Tom Temin: And the big topic for a lot of agencies, regardless of whether it was the Trump administration, and now the Biden administration, is this need for innovative solutions, and therefore innovative contractors. And yet, there’s always that wall that people totally new to the government mostly give up trying to figure out how to get in there unless they can understand the idea of other transaction authority money, but even then, that’s kind of a specialty. So what’s your sense of the ability of the market to expand not just in dollars, but in that DIB? Say, the defense industrial base and in the general number of companies that do business with the government?

Alan Chvotkin: Well, it wasn’t part of the survey, specifically. But I do know, from my interaction with the OCI proposal folks, that they’re doing a lot of work in those other transactions, world and other innovative activities. So we’re seeing a growing need by contractors for that kind of outside expertise. And we’re seeing growth in those non-traditional contract types. It’s still not as significant overall of all of the government contracting activity, but it’s certainly a growing trend. And agencies are asking for a different set of innovative procedures and innovative solutions, even to their traditional issues.

Tom Temin: All right, and let’s use the famous phrase of lessons learned. What did you survey, what did the findings say that contractors need to do to remain effective, that is to say, to be successful at their own businesses?

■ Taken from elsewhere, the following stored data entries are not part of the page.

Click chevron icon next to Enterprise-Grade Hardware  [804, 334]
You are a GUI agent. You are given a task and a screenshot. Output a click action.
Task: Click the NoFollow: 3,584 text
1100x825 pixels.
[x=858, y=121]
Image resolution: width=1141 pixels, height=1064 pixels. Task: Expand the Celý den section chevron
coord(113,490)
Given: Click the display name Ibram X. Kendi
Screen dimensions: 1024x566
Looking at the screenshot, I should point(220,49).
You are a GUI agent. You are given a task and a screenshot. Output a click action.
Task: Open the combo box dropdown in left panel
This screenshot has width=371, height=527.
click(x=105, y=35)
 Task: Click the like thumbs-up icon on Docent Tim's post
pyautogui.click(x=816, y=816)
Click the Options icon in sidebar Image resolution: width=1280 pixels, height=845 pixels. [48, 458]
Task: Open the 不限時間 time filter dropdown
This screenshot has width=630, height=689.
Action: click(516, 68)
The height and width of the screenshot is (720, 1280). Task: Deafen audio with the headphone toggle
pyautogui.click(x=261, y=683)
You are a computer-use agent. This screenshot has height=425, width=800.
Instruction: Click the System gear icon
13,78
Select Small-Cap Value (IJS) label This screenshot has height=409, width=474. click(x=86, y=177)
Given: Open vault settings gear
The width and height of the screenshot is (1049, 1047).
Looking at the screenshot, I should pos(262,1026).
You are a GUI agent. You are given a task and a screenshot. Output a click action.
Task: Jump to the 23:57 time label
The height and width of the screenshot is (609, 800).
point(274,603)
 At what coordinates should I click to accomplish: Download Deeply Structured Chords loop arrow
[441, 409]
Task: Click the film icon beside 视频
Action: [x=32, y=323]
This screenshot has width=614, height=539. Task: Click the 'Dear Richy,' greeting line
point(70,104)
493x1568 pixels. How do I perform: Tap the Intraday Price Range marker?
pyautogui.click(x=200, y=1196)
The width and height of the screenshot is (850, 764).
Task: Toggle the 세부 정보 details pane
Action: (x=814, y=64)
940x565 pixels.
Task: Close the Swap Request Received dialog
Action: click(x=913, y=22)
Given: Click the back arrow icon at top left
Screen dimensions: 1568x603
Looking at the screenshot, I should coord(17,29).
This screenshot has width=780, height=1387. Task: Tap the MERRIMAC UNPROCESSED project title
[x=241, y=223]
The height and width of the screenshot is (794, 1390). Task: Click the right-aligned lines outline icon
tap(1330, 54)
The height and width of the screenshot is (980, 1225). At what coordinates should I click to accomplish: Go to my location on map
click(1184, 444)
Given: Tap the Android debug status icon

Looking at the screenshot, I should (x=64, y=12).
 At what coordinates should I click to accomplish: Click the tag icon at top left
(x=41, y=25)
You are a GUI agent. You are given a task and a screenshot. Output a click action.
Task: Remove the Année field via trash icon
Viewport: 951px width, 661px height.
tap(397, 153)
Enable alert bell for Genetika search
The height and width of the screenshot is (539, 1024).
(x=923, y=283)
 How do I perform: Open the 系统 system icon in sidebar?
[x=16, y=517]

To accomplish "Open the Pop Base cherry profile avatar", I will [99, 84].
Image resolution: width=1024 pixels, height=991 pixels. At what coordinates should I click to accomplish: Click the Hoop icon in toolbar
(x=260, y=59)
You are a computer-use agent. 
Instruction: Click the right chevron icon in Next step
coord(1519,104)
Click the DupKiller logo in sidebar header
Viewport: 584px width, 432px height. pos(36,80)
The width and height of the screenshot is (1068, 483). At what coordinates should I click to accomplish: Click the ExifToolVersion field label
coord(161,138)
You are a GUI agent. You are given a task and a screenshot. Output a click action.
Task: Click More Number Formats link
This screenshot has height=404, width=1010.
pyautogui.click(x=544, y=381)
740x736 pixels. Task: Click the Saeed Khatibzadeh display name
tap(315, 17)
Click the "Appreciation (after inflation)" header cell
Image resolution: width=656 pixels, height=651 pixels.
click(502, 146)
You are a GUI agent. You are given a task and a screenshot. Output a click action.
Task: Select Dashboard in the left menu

Alan Chvotkin: Well, I think first is the importance of the federal budget, not really part of the survey. But if the funds aren’t flowing, there’s no proposal activity, there’s no contract. So getting the funding right for agencies in a timely manner, critical. Secondly, the workforce, if you don’t have the workforce to go and do the work, it doesn’t matter how much is available. And so we still see workforce issues and contractors coming up as an issue. And the challenge of finding not only personnel, but qualified personnel in these emerging areas like cybersecurity or big data. If that’s the growth area, you’ve got to be able to attract and retain a workforce around that. And then finally, I think is the impact of the COVID activities and the related issues, the longer that tail is to get out of that set of issues and back to whatever normal is going to be in the future, the more valuable it will be because of the impact that that had on so many of the contractors.

Tom Temin: Alan Chvotkin is a partner at the law firm Nichols Liu and co-author of the Contractor Confidence Index published by OCI. Thanks so much for joining me.

Alan Chvotkin: Always a pleasure, Tom.